Systems built using these patterns can offer some improvements over the "traditional" approach where a single model, generally stored in a relational database, is used for both reads and writes. These improvements include:
- More cohesive business logic. Commands sent to your domain model are the entry point for all changes to its state. This provides a clear pattern for implementing validation and authorization.

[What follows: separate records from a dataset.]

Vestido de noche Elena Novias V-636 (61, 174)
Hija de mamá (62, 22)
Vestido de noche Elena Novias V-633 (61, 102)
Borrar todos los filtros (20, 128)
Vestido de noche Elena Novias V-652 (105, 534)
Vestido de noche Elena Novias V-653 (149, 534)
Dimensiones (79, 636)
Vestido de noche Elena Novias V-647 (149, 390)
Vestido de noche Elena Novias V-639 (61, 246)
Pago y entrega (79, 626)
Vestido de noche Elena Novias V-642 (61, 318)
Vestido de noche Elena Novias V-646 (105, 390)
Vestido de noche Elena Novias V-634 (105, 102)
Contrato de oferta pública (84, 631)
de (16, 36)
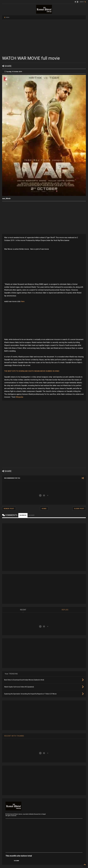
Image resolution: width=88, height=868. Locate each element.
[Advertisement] (44, 37)
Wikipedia (19, 397)
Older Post (79, 508)
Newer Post (9, 508)
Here (23, 302)
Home (44, 508)
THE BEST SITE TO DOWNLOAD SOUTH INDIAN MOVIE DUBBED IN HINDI (32, 371)
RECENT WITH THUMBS (14, 736)
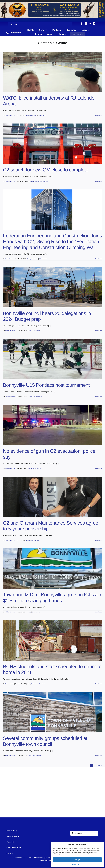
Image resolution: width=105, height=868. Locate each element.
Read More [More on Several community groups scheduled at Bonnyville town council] (99, 755)
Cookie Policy (76, 864)
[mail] (90, 24)
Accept (77, 860)
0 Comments (42, 115)
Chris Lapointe (9, 684)
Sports (31, 397)
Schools (34, 684)
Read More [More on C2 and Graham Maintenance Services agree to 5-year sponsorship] (99, 540)
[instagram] (86, 24)
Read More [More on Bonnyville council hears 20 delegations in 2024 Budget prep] (99, 331)
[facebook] (81, 24)
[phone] (94, 24)
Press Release (9, 259)
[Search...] (84, 833)
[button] (101, 844)
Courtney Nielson (10, 397)
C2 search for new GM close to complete (46, 170)
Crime (30, 468)
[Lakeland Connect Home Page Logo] (13, 31)
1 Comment (41, 684)
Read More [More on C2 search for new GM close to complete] (99, 181)
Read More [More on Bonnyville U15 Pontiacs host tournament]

- Better control over concurrency. The source of truth for your domain model is an incrementing event stream, making concurrency easier to detect and respond to in scenario-specific ways, as well as removing the need for pessimistic locks and explicit transactions.
- Improved scalability. By decoupling reads and writes, the read and write sides of the application can be scaled independently.
- Simplified partitioning. Event streams partition naturally on a single key, and there is no partitioning or replication of related data needed.
- Simplified deployments. Read model databases are projections from one or more event streams. These databases can be treated as disposable, queryable caches. This allows multiple versions of an application with different data schema needs to run at the same time, each with their own read model database.
- Improved auditability. The event stream is append-only, and captures the important steps in the process you've modeled in your domain. This improves diagnosability, allows you to "debug history" when something unexpected happens, and can provide insights into how the system is being used that are lost in traditional systems where data is being overwritten.